Chongqing is located in southwestern China, with 38 counties under its jurisdiction, as shown in Figure 1, a total area of 82,402 square kilometers, and a resident population of 32 million, of which 9.79 million people (30.54%) live in the countryside. As the only municipality directly under the central government in western China, Chongqing has many counties under its jurisdiction, a large rural population, and a typical dual economic structure. Moreover, there are significant differences among counties in terms of economy, geography, and culture. For example, counties in western Chongqing have convenient transportation and good economic development under the radius of Chongqing’s urban area; southeastern Chongqing and northeastern Chongqing are relatively backward in economy and industry due to the obstruction of mountains and rivers and poor transportation; southeastern Chongqing is also a region inhabited by China’s ethnic minorities.

Therefore, the villages in Chongqing are complex and can better reflect the characteristics of Chinese villages. Simultaneously, Chongqing has also begun to pay attention to the implementation of prefabricated rural housing, which is the premise for this study being conducted.
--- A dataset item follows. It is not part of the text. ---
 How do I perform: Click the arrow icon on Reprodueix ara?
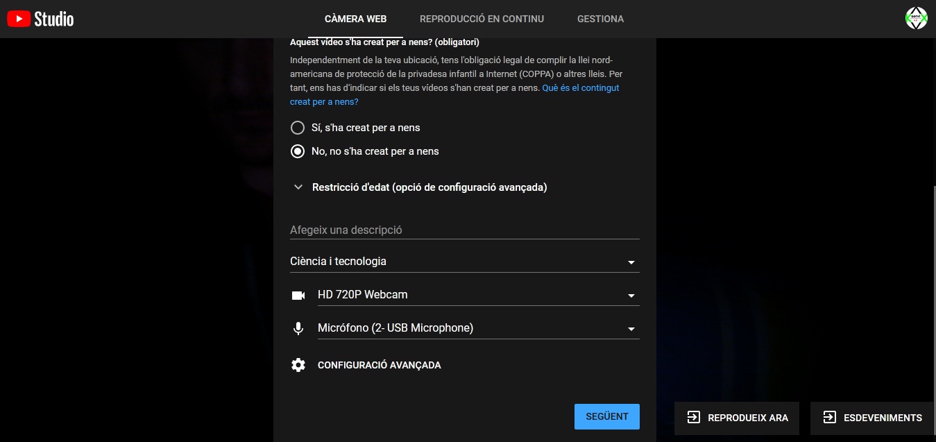pyautogui.click(x=693, y=418)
Therefore, the empirical evidence in this paper takes Chongqing as an example to measure the implementation potential of prefabricated rural housing in 32 of Chongqing’s counties, excluding its jurisdictions with an urbanization rate of more than 90%, to provide a reference for the government to develop rural prefabrication implementation strategies.

2.4. Data Sources

The main sources of research data are the Chongqing Statistical Yearbook 2022, Chongqing Government Documents, the “14th Five-Year Plan” for the development of the modern construction industry in Chongqing, the vector data of Chongqing’s road network, Chongqing’s prefabricated components production enterprise list, and government websites. Except for the statistical yearbook, all data are as of January 2023.

3. Results

3.1. Evaluation Process

The original evaluation index matrix composed of raw data was standardized by Formulas (1) to (2), and then the weights of each evaluation index of the prefabricated implementation potential of Chongqing counties were calculated according to Formulas (3) to (5), and the results are shown in Table 2. Next, the positive and negative ideal solutions were determined according to Formulas (6) to (7). Then the weighted normalized evaluation matrix V is substituted into the Formulas (8) to (9) to derive the distance between the rural prefabricated implementation potential and the positive and negative ideal solutions of 32 counties in Chongqing, the results of which are shown in Table 3. Based on the distance between the prefabricated rural housing implementation potential and the positive and negative ideal solutions of each county in Table 3, the nearness degree of the rural prefabricated implementation potential of 32 counties in Chongqing can be obtained by Formula (10). Meanwhile, the evaluation results of the four evaluation subsystems of political, economic, social, and technological are calculated by the same method, and the final results are shown in Table 4.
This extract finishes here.